Since 1999, I have been an active part of the green movement, both politically as a Green but also working on a wide variety of issues from challenging the dominance of genetically-engineered foods in our food supply to promoting eating lower on the food chain for the health of our planet.
When I first became engaged, the provincial government had recently changed and we found ourselves trying to slow down the rapid growth of the hog industry in Manitoba, for the sake of our water generally and Lake Winnipeg in particular.
I later came to realize how much of our food system is controlled by very few companies and to visit the issue of genetic engineering, how the basic seeds of life were being patented by companies making alterations to the seeds’ genes, and have stood with fellow ecologists and democrats alike in questioning and opposing the continued concentration of our food supply into the hands of fewer and fewer massive corporations.
In 2003 I learned of a road blockade at Grassy Narrrows First Nation – Netum Anishinaabek Asubpeeschoseewagong, north of Kenora in the boreal ecosystem. The community was already reeling (and still is) from the long-term health impacts of mercury pollution on the Wabigoon River and thus in the fish and in their bodies, from a pulp mill upstream in Dryden.

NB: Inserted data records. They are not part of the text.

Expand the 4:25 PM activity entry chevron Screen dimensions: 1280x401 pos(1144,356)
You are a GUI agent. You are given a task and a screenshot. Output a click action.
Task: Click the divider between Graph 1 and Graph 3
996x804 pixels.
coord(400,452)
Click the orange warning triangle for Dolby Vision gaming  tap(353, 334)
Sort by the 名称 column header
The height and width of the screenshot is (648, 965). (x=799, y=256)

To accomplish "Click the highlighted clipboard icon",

Finding their traditional land use area increasingly polluted and shrinking due to clear-cuts, the youth and some brave women took a direct stance against continued clear-cut logging. I first visited with my future master’s supervisor in the second month of the blockade and helped found Friends of Grassy Narrows, a group that has stood in solidarity with the community’s struggle against the Canadian and Ontario government for both recognition and remediation of their environmental health struggles.
In 2008 I entered the M.A. program in Native Studies at U of M and, after a few trips up winter roads east of Lake Winnipeg and many interviews, finally assembled a thesis about the all-weather road being built through the Anishinaabek boreal homeland and graduated in 2014.
From 2006-2010 I ran an interfaith, local community project on faith responses to the ecological crisis. Our events brought together members of various faith communities (including atheists) to discuss their faith perspectives on Earth and to build solidarity towards common approaches and solutions to our shared challenges.
Previous to that, in late 2003 and spring of 2004 I was an outdoor environmental educator in New England, where I taught ecological cycles to children in 5th and 6th grades while taking them for afternoon-long hikes on the former Appalachian Trail. The experience taught me how children absorb so much more if their activities are fun, challenging, fill them with fresh air and inspire them with awe at the beauty and weirdness of the natural world.
My first and only son was born in early 2012 and is starting his first year at Luxton School this month. I am a single dad co-parenting as close to half-time as I can manage and intend to be an integral part of his development for many years to come. While I want him to experience a more nature-based educational environment, I feel that if our whole society is to overcome the ecological crisis, all children, their parents and our communities at large would do well to earnestly engage in Earth’s cycles, to learn to close material loops and to move towards a low if not no-waste society. Why not dream big, alongside our children?
I have experience on several boards and have taken workshops on non-violent communication. I believe in a constructive work environment and would serve my role as trustee with an eye on conducting research to improve schools and the division as whole in ways perhaps not currently receiving the full consideration I feel they deserve.
As John Dewey said, “Education is not preparation for life; education is life itself.” As a former education student, I have seen glimpses of what is working and what is not working in our educational system, and am prepared to get to work as a citizen-advocate for a more sustaining educational system that nourishes all who participate including the broader community-at-large.
I ask you to engage me in a discussion before casting your vote on Nov. 5 or in the advanced polls before then. When we all start to care about our educational system we can achieve social justice and ecological literacy in our communities.